:: Problem ::
Copy the rows below, starting at the first one and stopping after the line that contains "Action: [99, 415]", and scale every number in their answers, such as coordinates and image dimensions, by 1.1, rounding each to a whole number with halves rounded up. Leave the numbers in the requests unchanged, and leave the pictures out.

(Collected data)
"""

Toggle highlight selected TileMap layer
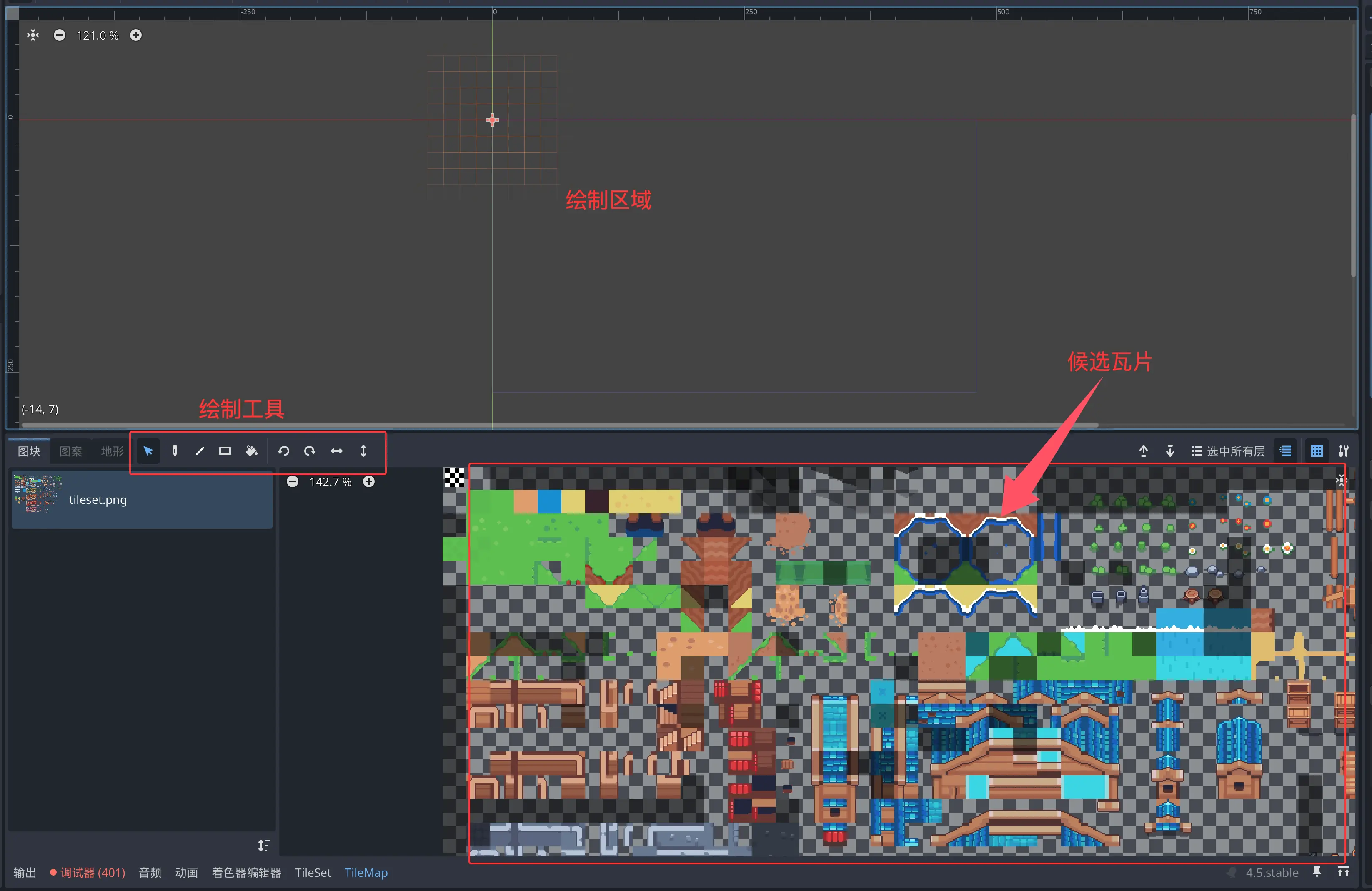Image resolution: width=1372 pixels, height=891 pixels. click(x=1286, y=451)
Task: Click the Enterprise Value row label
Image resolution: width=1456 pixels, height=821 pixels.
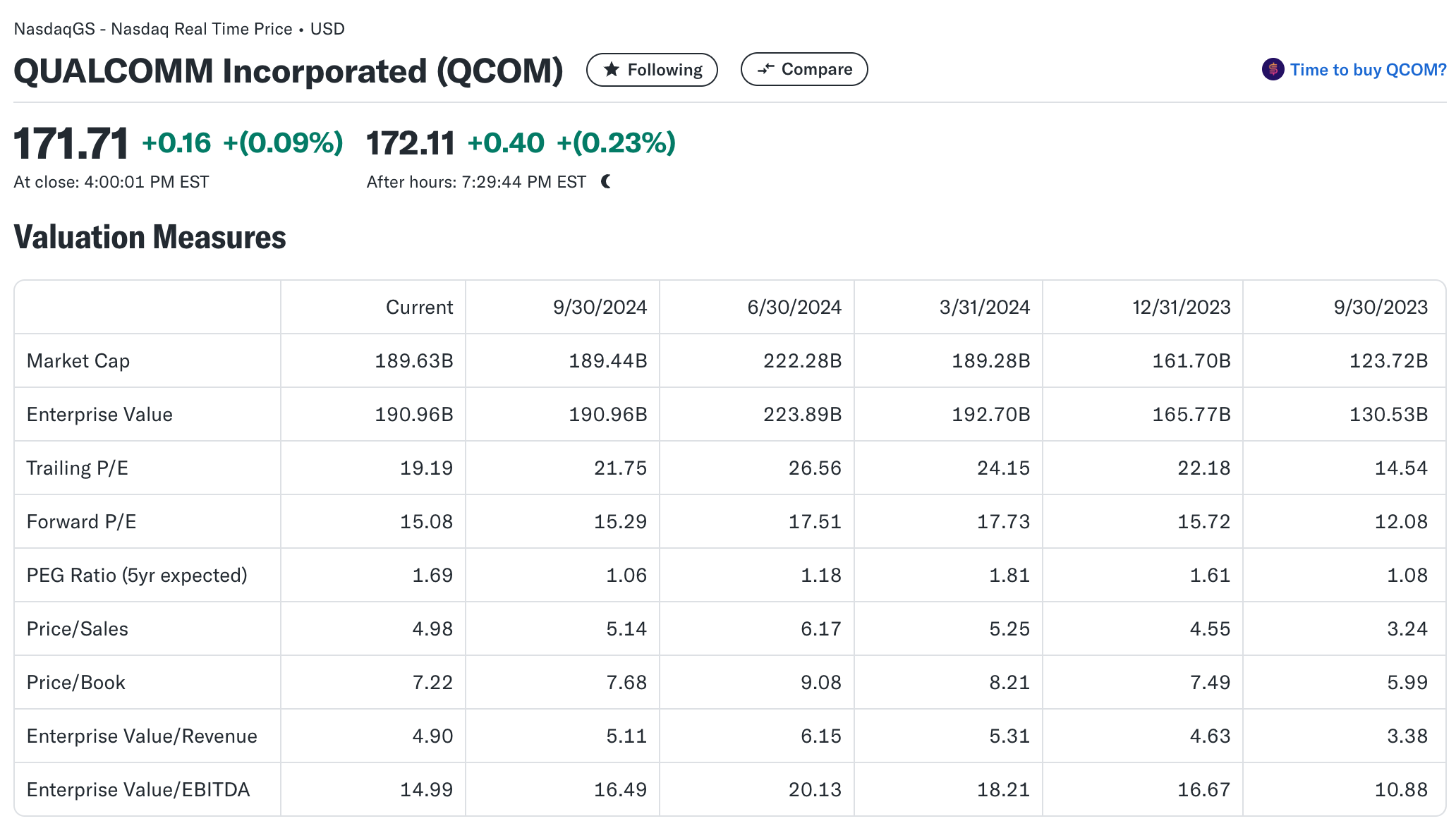Action: [99, 415]
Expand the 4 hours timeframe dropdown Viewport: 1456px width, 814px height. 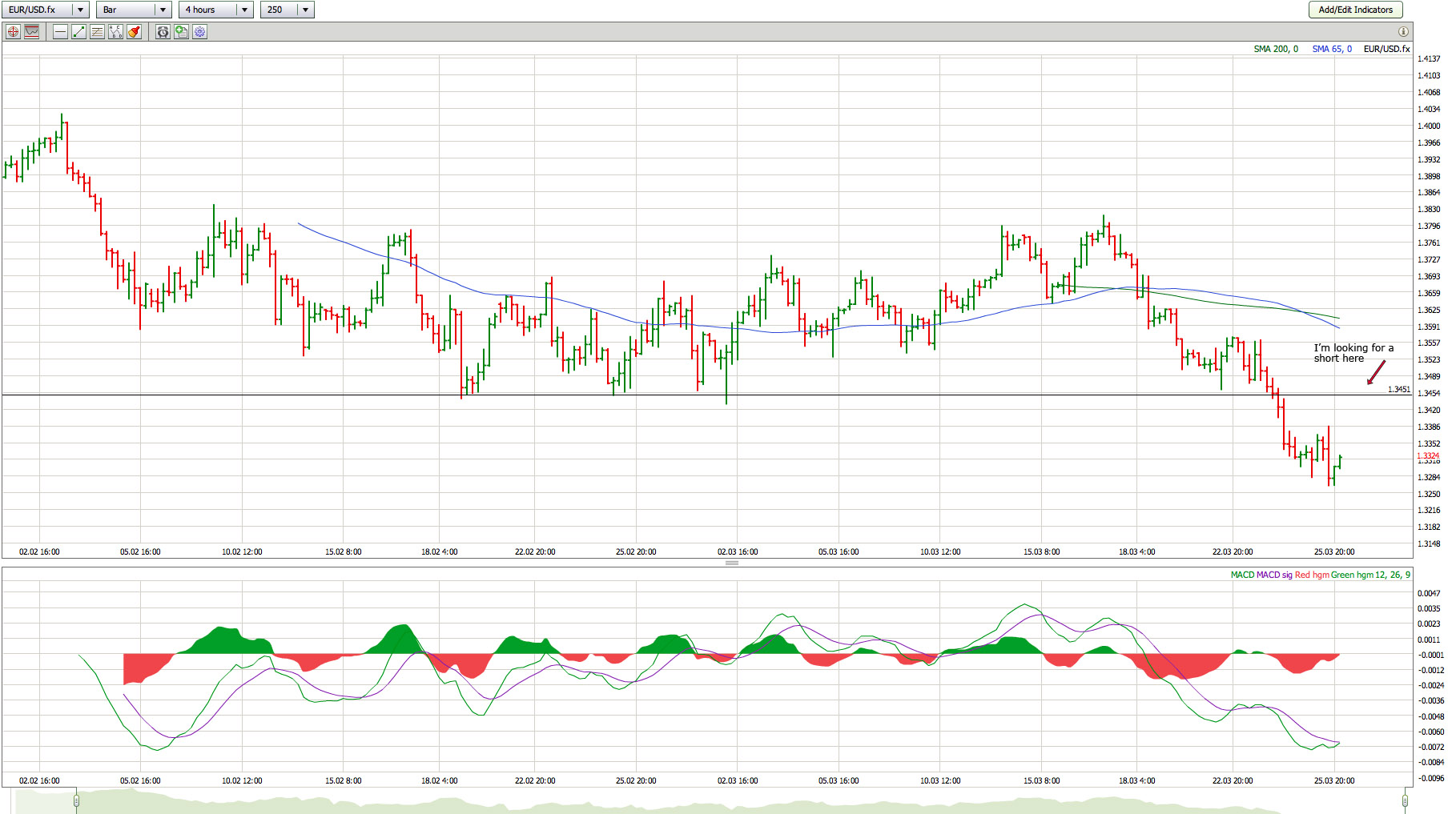(x=244, y=10)
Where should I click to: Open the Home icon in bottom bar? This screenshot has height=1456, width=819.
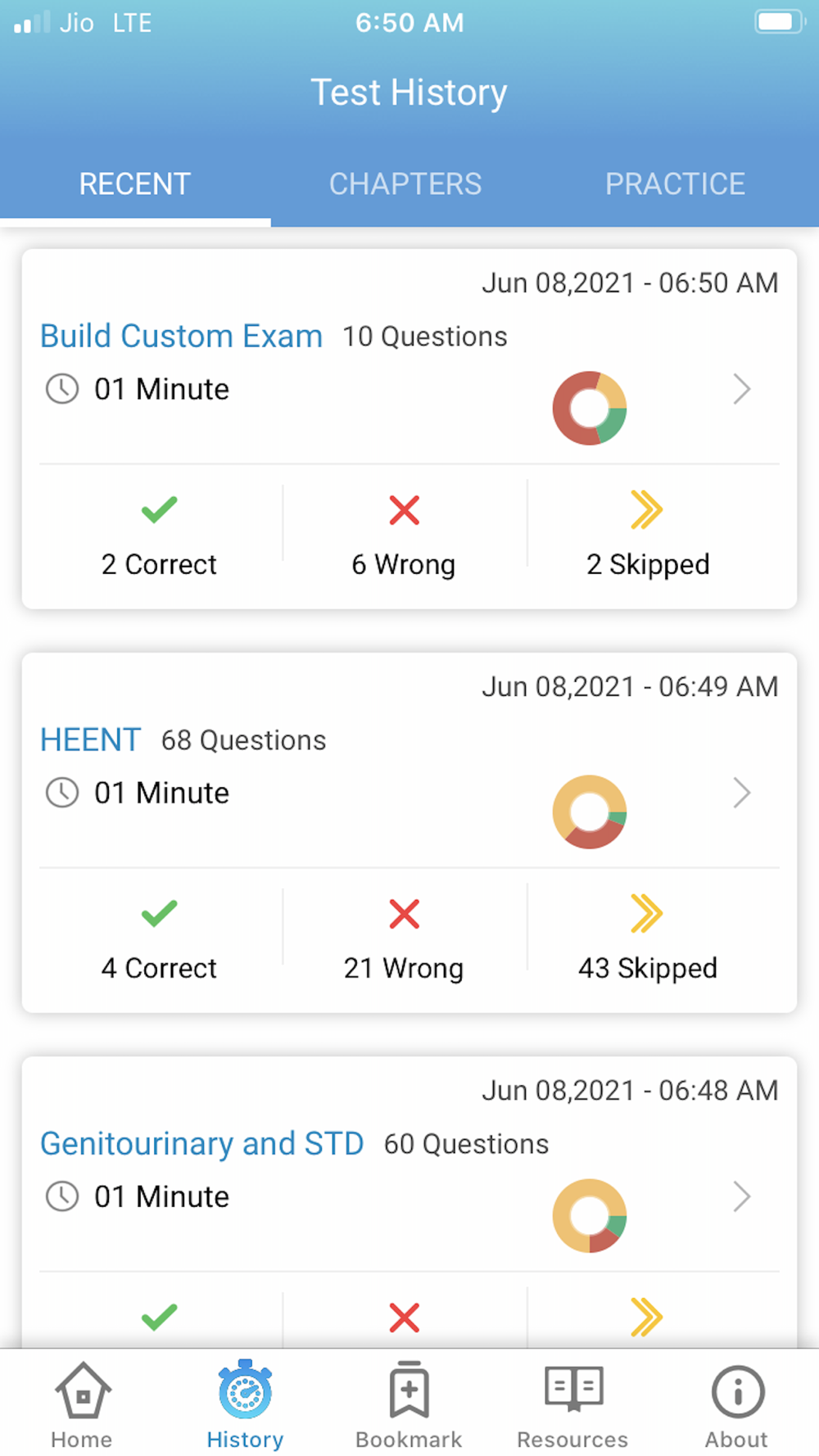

"""

:: Expected answer ::
Toggle highlight selected TileMap layer
Image resolution: width=1509 pixels, height=980 pixels. click(x=1415, y=496)
Task: Click the Enterprise Value row label
Image resolution: width=1456 pixels, height=821 pixels.
Action: [109, 457]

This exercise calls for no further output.